Among the top ten suppliers, SK hynix hit the biggest blow in the first half of 2019, and chip revenue fell 34.7% year-on-year - the company's worst in 10 years. However, South Korean supplier Samsung followed closely, with sales falling by 33.4%. US chipmaker Micron Inc. saw its third-largest decline in revenue, down 29.2%. IHS pointed out that all three suppliers were affected by the sharp decline in memory, down 36.4% - the biggest drop in all major product categories, and again the worst result in half a year since 2009.

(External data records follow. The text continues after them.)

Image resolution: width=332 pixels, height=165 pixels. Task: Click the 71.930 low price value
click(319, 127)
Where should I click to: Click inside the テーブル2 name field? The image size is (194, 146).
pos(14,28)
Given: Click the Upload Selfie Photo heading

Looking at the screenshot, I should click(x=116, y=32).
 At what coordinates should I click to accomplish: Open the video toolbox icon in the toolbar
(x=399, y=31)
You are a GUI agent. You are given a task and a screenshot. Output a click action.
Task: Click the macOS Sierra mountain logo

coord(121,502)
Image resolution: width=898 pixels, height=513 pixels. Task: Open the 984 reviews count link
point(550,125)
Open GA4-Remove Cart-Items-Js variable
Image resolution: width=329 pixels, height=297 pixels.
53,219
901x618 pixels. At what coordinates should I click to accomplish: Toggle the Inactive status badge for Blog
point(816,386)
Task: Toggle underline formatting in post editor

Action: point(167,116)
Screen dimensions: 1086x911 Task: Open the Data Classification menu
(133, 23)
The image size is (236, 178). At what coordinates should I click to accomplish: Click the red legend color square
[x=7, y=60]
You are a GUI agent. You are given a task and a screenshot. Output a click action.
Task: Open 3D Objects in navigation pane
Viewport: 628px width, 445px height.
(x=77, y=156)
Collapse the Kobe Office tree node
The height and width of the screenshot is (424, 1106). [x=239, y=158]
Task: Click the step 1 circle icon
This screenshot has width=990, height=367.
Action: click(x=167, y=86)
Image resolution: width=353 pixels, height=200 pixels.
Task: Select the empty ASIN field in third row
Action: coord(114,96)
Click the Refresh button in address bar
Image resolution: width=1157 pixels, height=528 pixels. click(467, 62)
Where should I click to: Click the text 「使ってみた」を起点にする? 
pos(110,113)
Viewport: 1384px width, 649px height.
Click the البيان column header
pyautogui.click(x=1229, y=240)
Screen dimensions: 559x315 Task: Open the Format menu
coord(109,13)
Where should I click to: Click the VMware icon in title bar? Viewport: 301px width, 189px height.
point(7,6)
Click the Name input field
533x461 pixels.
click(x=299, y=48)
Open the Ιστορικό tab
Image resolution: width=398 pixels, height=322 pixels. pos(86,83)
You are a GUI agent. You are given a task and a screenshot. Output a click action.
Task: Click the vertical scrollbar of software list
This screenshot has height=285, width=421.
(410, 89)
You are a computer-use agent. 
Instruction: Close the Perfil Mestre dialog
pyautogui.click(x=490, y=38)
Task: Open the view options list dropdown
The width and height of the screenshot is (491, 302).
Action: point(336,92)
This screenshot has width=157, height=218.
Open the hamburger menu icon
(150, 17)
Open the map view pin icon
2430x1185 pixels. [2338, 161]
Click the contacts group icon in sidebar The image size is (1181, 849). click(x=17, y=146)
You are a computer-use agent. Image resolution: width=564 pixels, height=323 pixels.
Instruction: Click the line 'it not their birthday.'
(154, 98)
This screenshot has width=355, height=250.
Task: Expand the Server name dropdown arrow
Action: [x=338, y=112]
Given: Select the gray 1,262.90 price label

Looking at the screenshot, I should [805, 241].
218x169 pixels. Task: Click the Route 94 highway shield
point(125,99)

Memory suffered the biggest drop in any semiconductor product division. According to IHS, the two largest memory product types, DRAM and NAND flash, fell 35% and 29.6% in the first half of 2019, respectively.

The other top ten suppliers mainly serve the non-memory market, so their losses are limited compared to SK hynix, Samsung and Micron. However, IHS said that most of these companies are still experiencing a decline.

The most striking thing about IHS disclosure is that Nvidia's revenue fell by 20.6% in the first half of 2019 due to the company's fierce competition in the artificial intelligence GPU market. Due to the excess of Qualcomm's mobile phone market, chip suppliers have excess inventory, and Qualcomm's revenue has dropped by 10.5%. Qualcomm's inventory days increased by 10 days, or 15%, from the second quarter of 2018.

IHS said that semiconductor market leader Intel managed to mitigate losses, only down 1.7% due to its strong performance in the wireless and industrial markets.

Overall, IHS Markit's second-quarter semiconductor ranking results are still slightly optimistic, despite losses. Compared with the first quarter, overall semiconductor revenue increased by 1% in the second quarter. Although this continuous growth is a seasonal pattern that usually occurs in the chip market every year, the emergence of growth in the second quarter is a positive sign in the terrible results of the first half of 2019.